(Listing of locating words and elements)
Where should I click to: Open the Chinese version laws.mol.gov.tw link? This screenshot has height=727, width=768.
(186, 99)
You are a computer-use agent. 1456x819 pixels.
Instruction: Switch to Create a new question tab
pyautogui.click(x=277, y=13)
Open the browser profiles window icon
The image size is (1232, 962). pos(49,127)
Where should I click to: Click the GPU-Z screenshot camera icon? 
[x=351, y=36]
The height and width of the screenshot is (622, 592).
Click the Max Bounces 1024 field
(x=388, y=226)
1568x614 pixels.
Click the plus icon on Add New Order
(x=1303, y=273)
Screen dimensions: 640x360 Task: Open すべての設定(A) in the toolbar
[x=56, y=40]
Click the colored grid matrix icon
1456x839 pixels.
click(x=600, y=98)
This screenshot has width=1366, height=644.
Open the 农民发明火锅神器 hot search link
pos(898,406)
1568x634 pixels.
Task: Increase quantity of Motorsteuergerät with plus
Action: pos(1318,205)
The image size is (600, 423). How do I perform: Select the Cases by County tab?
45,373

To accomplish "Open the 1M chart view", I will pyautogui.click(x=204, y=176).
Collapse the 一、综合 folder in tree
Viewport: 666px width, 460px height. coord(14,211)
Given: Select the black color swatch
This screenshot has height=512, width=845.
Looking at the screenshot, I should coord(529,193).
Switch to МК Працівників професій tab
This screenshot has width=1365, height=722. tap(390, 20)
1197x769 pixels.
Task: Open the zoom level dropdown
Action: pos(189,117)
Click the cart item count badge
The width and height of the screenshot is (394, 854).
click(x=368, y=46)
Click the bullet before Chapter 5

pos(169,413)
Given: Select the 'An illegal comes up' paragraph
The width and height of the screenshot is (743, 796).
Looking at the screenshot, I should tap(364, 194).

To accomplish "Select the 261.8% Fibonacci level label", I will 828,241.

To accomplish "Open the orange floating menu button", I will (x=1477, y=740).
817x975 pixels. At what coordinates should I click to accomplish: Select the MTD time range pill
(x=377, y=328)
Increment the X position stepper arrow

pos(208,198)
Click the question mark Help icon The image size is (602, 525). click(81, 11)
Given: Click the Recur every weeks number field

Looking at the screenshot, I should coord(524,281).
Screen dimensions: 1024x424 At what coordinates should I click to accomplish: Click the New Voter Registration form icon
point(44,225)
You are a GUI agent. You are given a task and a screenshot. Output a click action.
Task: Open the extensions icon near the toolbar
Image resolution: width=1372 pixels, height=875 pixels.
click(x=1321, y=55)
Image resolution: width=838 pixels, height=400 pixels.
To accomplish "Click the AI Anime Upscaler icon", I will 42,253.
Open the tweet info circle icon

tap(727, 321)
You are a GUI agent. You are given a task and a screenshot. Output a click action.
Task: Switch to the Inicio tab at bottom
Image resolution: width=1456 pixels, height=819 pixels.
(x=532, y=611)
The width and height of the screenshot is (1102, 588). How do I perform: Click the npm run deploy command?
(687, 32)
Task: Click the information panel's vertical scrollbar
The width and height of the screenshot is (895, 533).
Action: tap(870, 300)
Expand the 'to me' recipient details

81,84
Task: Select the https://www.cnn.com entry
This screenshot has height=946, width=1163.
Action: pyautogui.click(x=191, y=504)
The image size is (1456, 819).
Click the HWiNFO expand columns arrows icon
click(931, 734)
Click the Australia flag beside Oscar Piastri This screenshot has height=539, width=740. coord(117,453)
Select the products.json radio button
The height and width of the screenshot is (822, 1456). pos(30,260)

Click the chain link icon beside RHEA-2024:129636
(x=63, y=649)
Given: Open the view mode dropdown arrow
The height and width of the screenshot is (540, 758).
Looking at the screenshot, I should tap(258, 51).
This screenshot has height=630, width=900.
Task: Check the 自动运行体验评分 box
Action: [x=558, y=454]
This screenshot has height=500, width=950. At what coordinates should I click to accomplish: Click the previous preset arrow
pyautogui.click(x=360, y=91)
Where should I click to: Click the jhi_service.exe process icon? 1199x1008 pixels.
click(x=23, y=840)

> [What to work on] Put the lines of the listing above into a numbered list, leaving out blank lines.

> [Correct output]
1. Where should I click to: Open the Chinese version laws.mol.gov.tw link? This screenshot has height=727, width=768.
2. (186, 99)
3. You are a computer-use agent. 1456x819 pixels.
4. Instruction: Switch to Create a new question tab
5. pyautogui.click(x=277, y=13)
6. Open the browser profiles window icon
7. The image size is (1232, 962). pos(49,127)
8. Where should I click to: Click the GPU-Z screenshot camera icon? 
9. [x=351, y=36]
10. The height and width of the screenshot is (622, 592).
11. Click the Max Bounces 1024 field
12. (x=388, y=226)
13. 1568x614 pixels.
14. Click the plus icon on Add New Order
15. (x=1303, y=273)
16. Screen dimensions: 640x360 Task: Open すべての設定(A) in the toolbar
17. [x=56, y=40]
18. Click the colored grid matrix icon
19. 1456x839 pixels.
20. click(x=600, y=98)
21. This screenshot has width=1366, height=644.
22. Open the 农民发明火锅神器 hot search link
23. pos(898,406)
24. 1568x634 pixels.
25. Task: Increase quantity of Motorsteuergerät with plus
26. Action: pos(1318,205)
27. The image size is (600, 423). How do I perform: Select the Cases by County tab?
28. 45,373
29. To accomplish "Open the 1M chart view", I will pyautogui.click(x=204, y=176).
30. Collapse the 一、综合 folder in tree
31. Viewport: 666px width, 460px height. coord(14,211)
32. Given: Select the black color swatch
33. This screenshot has height=512, width=845.
34. Looking at the screenshot, I should coord(529,193).
35. Switch to МК Працівників професій tab
36. This screenshot has width=1365, height=722. tap(390, 20)
37. 1197x769 pixels.
38. Task: Open the zoom level dropdown
39. Action: pos(189,117)
40. Click the cart item count badge
41. The width and height of the screenshot is (394, 854).
42. click(x=368, y=46)
43. Click the bullet before Chapter 5
44. pos(169,413)
45. Given: Select the 'An illegal comes up' paragraph
46. The width and height of the screenshot is (743, 796).
47. Looking at the screenshot, I should tap(364, 194).
48. To accomplish "Select the 261.8% Fibonacci level label", I will 828,241.
49. To accomplish "Open the orange floating menu button", I will (x=1477, y=740).
50. 817x975 pixels. At what coordinates should I click to accomplish: Select the MTD time range pill
51. (x=377, y=328)
52. Increment the X position stepper arrow
53. pos(208,198)
54. Click the question mark Help icon The image size is (602, 525). click(81, 11)
55. Given: Click the Recur every weeks number field
56. Looking at the screenshot, I should coord(524,281).
57. Screen dimensions: 1024x424 At what coordinates should I click to accomplish: Click the New Voter Registration form icon
58. point(44,225)
59. You are a GUI agent. You are given a task and a screenshot. Output a click action.
60. Task: Open the extensions icon near the toolbar
61. Image resolution: width=1372 pixels, height=875 pixels.
62. click(x=1321, y=55)
63. Image resolution: width=838 pixels, height=400 pixels.
64. To accomplish "Click the AI Anime Upscaler icon", I will 42,253.
65. Open the tweet info circle icon
66. tap(727, 321)
67. You are a GUI agent. You are given a task and a screenshot. Output a click action.
68. Task: Switch to the Inicio tab at bottom
69. Image resolution: width=1456 pixels, height=819 pixels.
70. (x=532, y=611)
71. The width and height of the screenshot is (1102, 588). How do I perform: Click the npm run deploy command?
72. (687, 32)
73. Task: Click the information panel's vertical scrollbar
74. The width and height of the screenshot is (895, 533).
75. Action: tap(870, 300)
76. Expand the 'to me' recipient details
77. 81,84
78. Task: Select the https://www.cnn.com entry
79. This screenshot has height=946, width=1163.
80. Action: pyautogui.click(x=191, y=504)
81. The image size is (1456, 819).
82. Click the HWiNFO expand columns arrows icon
83. click(931, 734)
84. Click the Australia flag beside Oscar Piastri This screenshot has height=539, width=740. coord(117,453)
85. Select the products.json radio button
86. The height and width of the screenshot is (822, 1456). pos(30,260)
87. Click the chain link icon beside RHEA-2024:129636
88. (x=63, y=649)
89. Given: Open the view mode dropdown arrow
90. The height and width of the screenshot is (540, 758).
91. Looking at the screenshot, I should tap(258, 51).
92. This screenshot has height=630, width=900.
93. Task: Check the 自动运行体验评分 box
94. Action: [x=558, y=454]
95. This screenshot has height=500, width=950. At what coordinates should I click to accomplish: Click the previous preset arrow
96. pyautogui.click(x=360, y=91)
97. Where should I click to: Click the jhi_service.exe process icon? 1199x1008 pixels.
98. click(x=23, y=840)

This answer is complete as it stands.